Angreife verschaffen sich von außen Root-Rechte im System. Ein Update schafft Abhilfe
Exim-Entwickler haben ein Sicherheits-Update veröffentlicht, welches eine kritische Lücke im Mail-Server schließt. Die Lücke lässt sich über das Internet ausnutzen und betrifft alle Installationen bis Exim 4.92.1 die Verschlüsselung via TLS anbieten. Das Update sollte schnellst möglich installiert werden.
Der Fehler lässt sich über einen speziell präparierten Server Name Indicator (SNI) ausnutzen, erklären die Entwickler in ihrem Advisory zu CVE-2019-15846. Betroffen sind sowohl die TLS-Bibliothek GnuTLS als auch OpenSSL. Als Workaround kann TLS abschaltet werden, wovon die Exim-Entwickler jedoch abraten. Alternativ kann man mit Mail-ACLs einem Angriff vorbeugen, wobei jedoch nicht klar ist, ob das wirklich als Schutz ausreicht.
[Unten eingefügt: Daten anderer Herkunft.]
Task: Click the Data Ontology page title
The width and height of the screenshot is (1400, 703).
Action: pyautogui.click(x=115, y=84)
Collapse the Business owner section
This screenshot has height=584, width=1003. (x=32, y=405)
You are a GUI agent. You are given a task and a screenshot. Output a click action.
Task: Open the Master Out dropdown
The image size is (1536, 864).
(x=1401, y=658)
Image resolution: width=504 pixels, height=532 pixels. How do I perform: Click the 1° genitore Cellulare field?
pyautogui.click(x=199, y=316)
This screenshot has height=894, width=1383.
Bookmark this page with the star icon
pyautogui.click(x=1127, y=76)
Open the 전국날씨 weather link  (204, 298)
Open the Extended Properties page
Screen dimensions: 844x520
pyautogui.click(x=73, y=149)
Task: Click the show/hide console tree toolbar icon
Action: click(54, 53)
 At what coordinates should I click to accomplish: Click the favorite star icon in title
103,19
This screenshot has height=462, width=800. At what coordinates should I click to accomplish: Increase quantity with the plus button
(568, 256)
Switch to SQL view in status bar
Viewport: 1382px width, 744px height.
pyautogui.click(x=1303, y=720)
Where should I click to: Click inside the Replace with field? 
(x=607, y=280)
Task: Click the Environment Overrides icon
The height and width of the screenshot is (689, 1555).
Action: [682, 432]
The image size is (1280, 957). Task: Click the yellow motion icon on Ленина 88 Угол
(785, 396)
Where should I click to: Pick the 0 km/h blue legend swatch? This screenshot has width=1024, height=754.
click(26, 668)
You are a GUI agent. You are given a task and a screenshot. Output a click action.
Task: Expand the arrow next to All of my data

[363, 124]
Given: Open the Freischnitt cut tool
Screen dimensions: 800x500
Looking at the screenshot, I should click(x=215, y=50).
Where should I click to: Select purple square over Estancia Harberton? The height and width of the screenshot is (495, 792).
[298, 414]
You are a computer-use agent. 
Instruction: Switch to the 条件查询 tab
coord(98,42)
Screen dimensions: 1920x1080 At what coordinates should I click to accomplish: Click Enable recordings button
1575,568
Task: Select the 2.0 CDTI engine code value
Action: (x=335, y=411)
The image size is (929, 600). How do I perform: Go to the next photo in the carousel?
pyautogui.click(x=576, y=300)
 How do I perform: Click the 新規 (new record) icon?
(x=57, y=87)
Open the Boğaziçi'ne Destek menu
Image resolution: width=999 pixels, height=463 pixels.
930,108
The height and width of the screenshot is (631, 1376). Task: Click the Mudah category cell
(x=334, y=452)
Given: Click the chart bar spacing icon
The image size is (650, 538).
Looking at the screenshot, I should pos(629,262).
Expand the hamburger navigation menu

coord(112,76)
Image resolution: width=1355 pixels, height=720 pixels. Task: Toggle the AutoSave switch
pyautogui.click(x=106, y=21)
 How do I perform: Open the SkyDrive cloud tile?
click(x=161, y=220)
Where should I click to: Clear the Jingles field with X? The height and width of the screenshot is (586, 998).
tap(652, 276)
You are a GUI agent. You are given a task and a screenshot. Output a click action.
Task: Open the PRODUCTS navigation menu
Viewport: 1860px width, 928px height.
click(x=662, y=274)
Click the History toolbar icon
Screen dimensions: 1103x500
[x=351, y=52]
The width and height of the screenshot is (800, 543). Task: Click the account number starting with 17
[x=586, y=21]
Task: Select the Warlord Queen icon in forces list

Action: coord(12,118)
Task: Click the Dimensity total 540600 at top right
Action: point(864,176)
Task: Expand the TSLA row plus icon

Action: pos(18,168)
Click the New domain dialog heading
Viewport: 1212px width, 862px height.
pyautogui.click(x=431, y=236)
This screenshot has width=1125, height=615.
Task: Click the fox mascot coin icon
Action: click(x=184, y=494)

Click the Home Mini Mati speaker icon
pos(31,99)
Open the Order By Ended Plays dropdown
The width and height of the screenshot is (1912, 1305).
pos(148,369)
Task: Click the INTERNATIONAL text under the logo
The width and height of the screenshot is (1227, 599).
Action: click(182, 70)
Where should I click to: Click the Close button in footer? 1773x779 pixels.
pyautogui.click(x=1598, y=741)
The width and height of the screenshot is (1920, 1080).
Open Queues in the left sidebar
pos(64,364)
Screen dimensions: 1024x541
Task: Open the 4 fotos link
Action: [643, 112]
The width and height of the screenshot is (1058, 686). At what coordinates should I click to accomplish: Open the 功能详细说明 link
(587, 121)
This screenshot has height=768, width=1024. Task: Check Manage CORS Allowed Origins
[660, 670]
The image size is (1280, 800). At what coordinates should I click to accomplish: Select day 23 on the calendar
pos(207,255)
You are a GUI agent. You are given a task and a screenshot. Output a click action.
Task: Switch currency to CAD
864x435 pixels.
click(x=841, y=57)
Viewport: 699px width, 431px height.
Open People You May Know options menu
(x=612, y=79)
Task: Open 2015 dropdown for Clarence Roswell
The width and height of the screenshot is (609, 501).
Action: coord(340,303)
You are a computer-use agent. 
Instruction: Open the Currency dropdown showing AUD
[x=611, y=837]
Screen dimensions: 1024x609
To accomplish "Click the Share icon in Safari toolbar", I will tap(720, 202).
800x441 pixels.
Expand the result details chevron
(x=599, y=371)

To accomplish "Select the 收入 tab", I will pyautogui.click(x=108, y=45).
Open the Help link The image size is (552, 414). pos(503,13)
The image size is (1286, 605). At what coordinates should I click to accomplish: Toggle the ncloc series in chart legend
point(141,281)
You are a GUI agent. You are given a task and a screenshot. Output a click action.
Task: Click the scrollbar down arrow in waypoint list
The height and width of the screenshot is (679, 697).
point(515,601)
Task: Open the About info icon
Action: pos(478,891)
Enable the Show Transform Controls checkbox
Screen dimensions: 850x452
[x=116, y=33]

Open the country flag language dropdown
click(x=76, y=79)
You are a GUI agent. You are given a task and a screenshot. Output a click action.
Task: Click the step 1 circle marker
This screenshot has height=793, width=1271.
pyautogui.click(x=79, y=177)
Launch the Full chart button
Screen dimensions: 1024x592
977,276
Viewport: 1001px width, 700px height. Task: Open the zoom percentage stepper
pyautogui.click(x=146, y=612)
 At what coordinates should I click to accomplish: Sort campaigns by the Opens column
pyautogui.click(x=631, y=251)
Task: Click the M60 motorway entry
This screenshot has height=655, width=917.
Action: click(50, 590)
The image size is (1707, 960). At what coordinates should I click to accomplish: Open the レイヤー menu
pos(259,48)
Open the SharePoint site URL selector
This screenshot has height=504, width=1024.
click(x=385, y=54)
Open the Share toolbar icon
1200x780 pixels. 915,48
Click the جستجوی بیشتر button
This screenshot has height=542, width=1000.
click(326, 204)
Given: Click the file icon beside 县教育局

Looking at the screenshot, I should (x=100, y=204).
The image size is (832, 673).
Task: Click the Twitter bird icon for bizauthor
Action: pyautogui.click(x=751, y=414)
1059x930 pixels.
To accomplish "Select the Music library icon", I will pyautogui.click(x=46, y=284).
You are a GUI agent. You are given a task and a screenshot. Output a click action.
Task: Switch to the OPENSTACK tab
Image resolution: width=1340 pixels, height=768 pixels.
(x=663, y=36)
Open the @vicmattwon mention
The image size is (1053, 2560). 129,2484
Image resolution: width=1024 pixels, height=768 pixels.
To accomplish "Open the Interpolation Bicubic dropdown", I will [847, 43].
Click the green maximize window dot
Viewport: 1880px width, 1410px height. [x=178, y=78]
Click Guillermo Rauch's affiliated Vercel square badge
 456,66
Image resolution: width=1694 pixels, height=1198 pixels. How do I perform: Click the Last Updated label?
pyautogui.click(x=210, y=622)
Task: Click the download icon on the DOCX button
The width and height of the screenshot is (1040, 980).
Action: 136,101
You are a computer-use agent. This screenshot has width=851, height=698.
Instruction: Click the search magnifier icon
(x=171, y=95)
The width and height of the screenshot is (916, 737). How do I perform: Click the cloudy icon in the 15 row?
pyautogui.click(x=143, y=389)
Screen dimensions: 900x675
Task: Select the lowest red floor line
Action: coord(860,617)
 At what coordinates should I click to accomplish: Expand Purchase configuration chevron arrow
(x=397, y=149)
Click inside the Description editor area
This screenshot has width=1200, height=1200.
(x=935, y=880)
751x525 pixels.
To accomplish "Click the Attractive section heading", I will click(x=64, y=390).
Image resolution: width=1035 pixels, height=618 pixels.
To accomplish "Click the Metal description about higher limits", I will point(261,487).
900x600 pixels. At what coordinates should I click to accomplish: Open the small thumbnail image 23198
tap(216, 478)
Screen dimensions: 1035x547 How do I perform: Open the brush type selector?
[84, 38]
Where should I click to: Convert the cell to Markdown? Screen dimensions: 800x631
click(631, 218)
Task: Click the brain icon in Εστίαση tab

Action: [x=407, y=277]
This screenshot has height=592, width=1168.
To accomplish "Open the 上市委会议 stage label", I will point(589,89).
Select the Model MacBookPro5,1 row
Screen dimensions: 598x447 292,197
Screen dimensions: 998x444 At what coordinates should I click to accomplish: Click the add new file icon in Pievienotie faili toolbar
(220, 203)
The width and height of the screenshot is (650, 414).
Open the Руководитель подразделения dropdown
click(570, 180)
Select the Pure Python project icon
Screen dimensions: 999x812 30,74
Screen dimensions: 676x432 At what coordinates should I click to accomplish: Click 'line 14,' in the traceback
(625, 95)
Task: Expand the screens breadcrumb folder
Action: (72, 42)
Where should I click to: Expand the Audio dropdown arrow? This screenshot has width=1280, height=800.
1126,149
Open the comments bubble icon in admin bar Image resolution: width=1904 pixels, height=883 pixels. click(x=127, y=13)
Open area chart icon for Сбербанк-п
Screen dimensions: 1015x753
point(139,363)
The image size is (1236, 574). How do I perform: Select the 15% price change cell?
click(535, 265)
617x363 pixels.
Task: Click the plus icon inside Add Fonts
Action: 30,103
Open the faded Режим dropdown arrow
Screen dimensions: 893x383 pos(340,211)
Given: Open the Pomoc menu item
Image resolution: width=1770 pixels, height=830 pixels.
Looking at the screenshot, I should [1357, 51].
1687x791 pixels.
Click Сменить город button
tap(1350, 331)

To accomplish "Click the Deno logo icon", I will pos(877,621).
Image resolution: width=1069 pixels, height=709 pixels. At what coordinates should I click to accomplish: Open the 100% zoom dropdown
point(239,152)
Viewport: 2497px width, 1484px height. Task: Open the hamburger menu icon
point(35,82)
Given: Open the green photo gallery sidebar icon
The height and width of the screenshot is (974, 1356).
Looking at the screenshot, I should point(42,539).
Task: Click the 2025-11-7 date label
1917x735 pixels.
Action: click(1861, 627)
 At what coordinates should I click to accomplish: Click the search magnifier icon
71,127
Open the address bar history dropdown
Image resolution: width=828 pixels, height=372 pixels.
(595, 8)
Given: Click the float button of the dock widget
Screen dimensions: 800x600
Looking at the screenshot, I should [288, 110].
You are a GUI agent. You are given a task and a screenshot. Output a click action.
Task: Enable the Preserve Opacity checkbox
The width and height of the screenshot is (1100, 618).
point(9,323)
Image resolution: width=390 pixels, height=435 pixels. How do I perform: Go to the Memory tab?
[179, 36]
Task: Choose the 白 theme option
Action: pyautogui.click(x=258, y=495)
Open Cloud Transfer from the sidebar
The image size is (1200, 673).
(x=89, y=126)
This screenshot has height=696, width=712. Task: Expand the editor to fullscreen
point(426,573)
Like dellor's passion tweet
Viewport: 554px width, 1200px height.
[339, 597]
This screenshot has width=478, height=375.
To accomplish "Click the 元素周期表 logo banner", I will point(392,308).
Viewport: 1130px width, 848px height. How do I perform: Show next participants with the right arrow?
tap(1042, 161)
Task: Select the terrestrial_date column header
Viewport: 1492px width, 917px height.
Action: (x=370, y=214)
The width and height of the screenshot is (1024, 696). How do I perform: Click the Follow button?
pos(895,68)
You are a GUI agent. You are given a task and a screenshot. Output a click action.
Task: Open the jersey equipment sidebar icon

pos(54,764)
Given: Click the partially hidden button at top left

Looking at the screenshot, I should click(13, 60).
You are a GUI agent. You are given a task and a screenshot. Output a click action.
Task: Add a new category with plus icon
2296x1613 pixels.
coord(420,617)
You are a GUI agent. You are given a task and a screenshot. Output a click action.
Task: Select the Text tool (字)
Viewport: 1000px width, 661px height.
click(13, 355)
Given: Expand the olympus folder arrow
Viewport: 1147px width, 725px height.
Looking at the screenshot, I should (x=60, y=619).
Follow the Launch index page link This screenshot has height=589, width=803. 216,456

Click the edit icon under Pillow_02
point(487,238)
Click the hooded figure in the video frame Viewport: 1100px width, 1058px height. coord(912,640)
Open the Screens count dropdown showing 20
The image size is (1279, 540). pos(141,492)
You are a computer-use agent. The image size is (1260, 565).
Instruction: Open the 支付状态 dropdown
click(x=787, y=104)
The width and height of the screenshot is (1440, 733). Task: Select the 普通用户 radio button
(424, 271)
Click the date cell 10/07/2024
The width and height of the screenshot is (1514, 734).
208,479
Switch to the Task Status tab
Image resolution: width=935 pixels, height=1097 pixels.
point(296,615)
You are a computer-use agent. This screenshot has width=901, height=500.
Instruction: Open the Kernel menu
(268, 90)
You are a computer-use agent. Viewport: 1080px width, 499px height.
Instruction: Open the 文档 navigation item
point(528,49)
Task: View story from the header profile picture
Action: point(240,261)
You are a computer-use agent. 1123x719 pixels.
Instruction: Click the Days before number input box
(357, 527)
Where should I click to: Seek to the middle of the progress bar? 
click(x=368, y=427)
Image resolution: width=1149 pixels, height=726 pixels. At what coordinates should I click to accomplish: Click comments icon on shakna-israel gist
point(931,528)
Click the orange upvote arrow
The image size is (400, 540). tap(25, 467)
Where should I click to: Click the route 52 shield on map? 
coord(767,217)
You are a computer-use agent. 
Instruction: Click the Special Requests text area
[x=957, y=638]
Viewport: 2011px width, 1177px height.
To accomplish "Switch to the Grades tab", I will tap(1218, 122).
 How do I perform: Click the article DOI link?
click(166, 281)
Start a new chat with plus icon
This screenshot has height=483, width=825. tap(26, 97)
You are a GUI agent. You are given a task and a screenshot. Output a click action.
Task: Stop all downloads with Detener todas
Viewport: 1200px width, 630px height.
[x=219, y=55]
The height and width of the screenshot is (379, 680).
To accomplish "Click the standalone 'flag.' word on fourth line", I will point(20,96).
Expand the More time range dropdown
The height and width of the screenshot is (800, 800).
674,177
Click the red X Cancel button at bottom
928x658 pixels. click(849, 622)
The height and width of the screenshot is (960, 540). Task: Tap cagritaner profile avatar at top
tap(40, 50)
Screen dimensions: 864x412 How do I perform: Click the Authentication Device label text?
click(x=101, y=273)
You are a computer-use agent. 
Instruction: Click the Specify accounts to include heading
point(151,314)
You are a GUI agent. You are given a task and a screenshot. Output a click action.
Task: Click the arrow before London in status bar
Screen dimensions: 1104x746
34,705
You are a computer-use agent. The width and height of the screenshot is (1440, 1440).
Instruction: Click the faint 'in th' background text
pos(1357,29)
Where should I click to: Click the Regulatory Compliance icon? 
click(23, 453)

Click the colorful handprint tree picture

Deshalb ist es unbedingt empfehlenswert, schnellstmöglich auf die neue Version 4.92.2 zu aktualisieren.
Exploit noch nicht öffentlich
Ein Sicherheitsforscher names Zerons hatte den Fehler bereits im Juli bei den Exim-Entwicklern gemeldet. Die Sicherheitsfirma Qualys hat ihn daraufhin analysiert und einen einfachen Demo-Exploit entwickelt, der die Lücke ausnutzt, um einen neuen Benutzer in die passwd-Datei einzutragen.
Der Demo-Exploit wurde noch nicht veröffentlicht, es dürfte aber nicht lange dauern, bis öffentlich verfügbare Exploits existieren. Exim ist einer der am weitesten verbreiteten Mail-Server und kommt bevorzugt auf Linux-Systemen zum Einsatz. Der Webdienst Shodan verzeichnet über 5 Millionen Server weltweit, davon befinden sich immerhin 175.000 Server in Deutschland.